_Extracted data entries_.
****************************************
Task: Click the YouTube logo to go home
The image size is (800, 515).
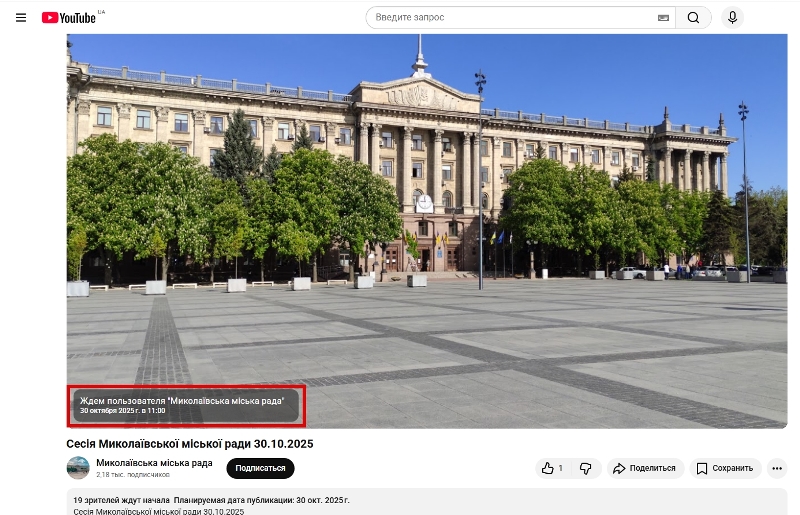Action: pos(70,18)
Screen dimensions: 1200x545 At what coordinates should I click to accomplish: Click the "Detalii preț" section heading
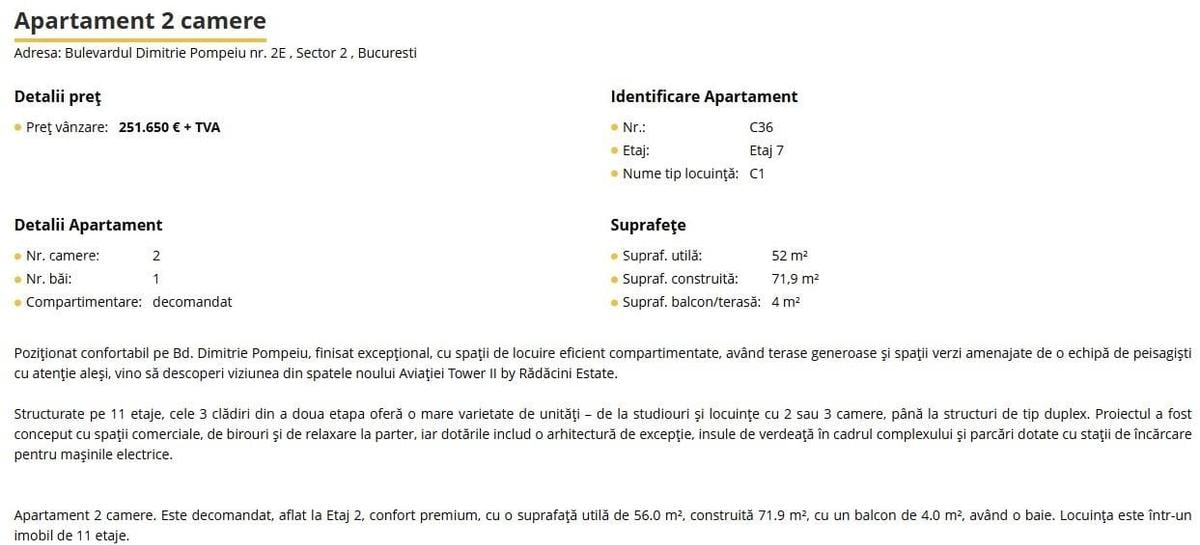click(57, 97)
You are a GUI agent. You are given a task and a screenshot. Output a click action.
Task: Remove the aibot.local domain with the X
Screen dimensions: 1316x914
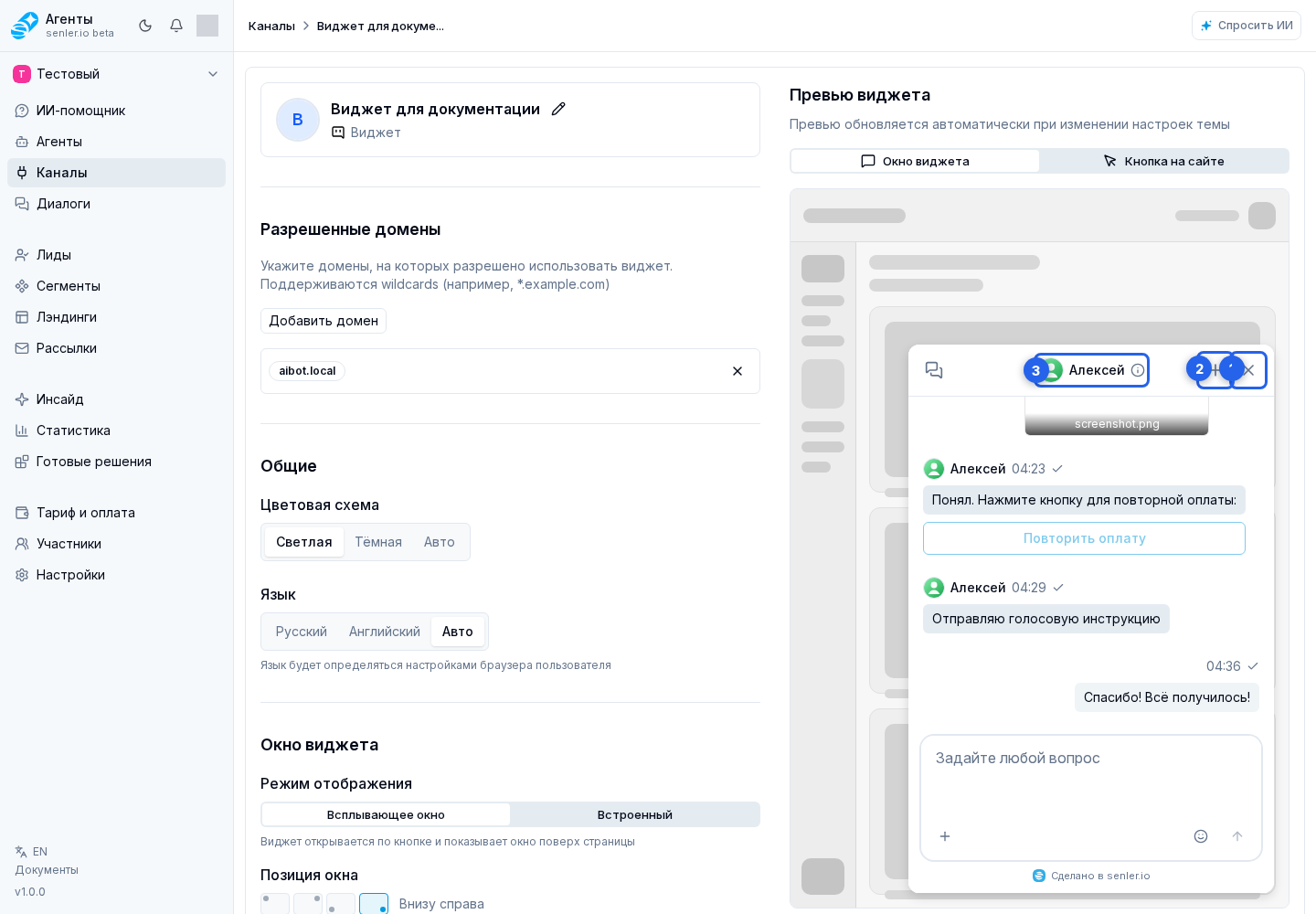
****************************************
_What the task requires_. An exact copy of all the entries above is required, with every picture left out.

_Response area_.
Task: Click the YouTube logo to go home
The image size is (800, 515).
Action: pos(70,18)
Screen dimensions: 1200x545 At what coordinates should I click to accomplish: Click the "Detalii preț" section heading
click(57, 97)
You are a GUI agent. You are given a task and a screenshot. Output a click action.
Task: Remove the aibot.local domain with the X
Screen dimensions: 1316x914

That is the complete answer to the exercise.